Excerpts from a dataset
= = = = = = =
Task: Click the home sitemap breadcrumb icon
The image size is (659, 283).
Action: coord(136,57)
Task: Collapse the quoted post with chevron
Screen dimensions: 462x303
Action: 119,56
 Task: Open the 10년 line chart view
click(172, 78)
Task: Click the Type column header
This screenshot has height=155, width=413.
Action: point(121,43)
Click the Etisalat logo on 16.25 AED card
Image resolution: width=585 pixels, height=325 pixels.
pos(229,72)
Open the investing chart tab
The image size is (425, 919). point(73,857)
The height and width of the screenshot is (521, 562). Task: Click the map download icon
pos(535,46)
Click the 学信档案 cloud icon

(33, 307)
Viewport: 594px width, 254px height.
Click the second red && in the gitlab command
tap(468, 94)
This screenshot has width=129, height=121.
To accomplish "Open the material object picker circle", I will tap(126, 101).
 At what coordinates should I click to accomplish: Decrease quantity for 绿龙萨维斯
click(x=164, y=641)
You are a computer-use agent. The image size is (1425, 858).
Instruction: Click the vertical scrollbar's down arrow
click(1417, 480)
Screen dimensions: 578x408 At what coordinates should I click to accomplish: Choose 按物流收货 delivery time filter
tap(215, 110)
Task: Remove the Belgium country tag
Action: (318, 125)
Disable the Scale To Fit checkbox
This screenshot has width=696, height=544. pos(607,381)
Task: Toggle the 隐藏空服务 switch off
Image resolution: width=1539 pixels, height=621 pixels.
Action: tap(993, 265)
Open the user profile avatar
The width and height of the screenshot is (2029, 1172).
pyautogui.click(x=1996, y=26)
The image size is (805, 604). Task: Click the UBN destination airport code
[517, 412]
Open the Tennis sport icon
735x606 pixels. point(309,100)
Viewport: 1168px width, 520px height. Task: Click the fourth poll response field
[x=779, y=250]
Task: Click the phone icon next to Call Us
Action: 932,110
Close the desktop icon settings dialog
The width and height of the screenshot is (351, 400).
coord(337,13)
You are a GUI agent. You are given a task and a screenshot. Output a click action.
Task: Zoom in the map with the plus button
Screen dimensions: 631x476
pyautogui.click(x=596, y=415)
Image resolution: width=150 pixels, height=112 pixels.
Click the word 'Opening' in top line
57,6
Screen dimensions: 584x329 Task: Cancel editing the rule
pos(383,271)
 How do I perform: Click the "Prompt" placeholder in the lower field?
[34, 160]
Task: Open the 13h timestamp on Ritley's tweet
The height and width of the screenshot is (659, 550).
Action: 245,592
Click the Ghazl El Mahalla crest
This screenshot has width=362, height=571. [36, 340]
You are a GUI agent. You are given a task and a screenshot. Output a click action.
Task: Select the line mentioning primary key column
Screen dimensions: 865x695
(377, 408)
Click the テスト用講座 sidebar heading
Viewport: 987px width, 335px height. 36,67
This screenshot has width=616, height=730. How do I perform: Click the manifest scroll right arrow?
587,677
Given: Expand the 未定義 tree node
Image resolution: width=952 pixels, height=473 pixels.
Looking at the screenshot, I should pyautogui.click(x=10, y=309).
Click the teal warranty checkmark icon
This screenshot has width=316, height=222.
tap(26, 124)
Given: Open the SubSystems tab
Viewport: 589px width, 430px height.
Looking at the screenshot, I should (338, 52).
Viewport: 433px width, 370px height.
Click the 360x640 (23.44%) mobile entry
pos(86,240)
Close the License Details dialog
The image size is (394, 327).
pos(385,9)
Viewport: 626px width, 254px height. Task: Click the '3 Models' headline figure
= = = = = = =
● TO DO:
Using the data above, reproduce exactly the lines from the line that contains "This screenshot has height=155, width=413." through the line that contains "Viewport: 594px width, 254px height.", including both.

● ANSWER:
This screenshot has height=155, width=413.
Action: point(121,43)
Click the Etisalat logo on 16.25 AED card
Image resolution: width=585 pixels, height=325 pixels.
pos(229,72)
Open the investing chart tab
The image size is (425, 919). point(73,857)
The height and width of the screenshot is (521, 562). Task: Click the map download icon
pos(535,46)
Click the 学信档案 cloud icon

(33, 307)
Viewport: 594px width, 254px height.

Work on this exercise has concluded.